Requirement
Starting at the line that contains "[Головна / Home] (1117, 41)", output each line through the end of the data exactly, and nothing more.

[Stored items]
# # # # # # #
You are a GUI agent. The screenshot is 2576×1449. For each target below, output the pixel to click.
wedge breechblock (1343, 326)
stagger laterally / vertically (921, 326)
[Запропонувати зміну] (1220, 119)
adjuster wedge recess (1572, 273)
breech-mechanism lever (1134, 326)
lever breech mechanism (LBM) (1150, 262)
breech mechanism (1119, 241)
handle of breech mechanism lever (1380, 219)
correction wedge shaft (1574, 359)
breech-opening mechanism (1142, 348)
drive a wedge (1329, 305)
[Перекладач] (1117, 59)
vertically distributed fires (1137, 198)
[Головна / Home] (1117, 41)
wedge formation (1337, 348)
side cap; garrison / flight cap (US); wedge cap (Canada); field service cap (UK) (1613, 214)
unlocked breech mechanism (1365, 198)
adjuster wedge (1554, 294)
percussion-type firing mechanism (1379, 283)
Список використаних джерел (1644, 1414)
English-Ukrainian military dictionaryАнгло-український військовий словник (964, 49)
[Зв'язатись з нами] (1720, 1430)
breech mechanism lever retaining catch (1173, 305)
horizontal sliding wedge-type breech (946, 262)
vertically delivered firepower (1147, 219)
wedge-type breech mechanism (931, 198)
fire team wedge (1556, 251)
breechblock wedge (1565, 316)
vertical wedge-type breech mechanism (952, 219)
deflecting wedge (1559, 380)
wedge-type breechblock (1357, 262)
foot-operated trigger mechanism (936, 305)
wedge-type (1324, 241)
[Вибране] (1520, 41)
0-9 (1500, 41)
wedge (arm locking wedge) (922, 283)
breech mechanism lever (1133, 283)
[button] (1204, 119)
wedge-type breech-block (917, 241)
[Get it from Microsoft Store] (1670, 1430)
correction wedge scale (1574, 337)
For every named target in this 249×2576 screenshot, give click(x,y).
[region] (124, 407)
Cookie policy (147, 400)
# # # # # # #
Result of this exercise
[Головна / Home] (1117, 41)
wedge formation (1337, 348)
side cap; garrison / flight cap (US); wedge cap (Canada); field service cap (UK) (1613, 214)
unlocked breech mechanism (1365, 198)
adjuster wedge (1554, 294)
percussion-type firing mechanism (1379, 283)
Список використаних джерел (1644, 1414)
English-Ukrainian military dictionaryАнгло-український військовий словник (964, 49)
[Зв'язатись з нами] (1720, 1430)
breech mechanism lever retaining catch (1173, 305)
horizontal sliding wedge-type breech (946, 262)
vertically delivered firepower (1147, 219)
wedge-type breech mechanism (931, 198)
fire team wedge (1556, 251)
breechblock wedge (1565, 316)
vertical wedge-type breech mechanism (952, 219)
deflecting wedge (1559, 380)
wedge-type breechblock (1357, 262)
foot-operated trigger mechanism (936, 305)
wedge-type (1324, 241)
[Вибране] (1520, 41)
0-9 (1500, 41)
wedge (arm locking wedge) (922, 283)
breech mechanism lever (1133, 283)
[button] (1204, 119)
wedge-type breech-block (917, 241)
[Get it from Microsoft Store] (1670, 1430)
correction wedge scale (1574, 337)
For every named target in this 249×2576 screenshot, give click(x,y).
[region] (124, 407)
Cookie policy (147, 400)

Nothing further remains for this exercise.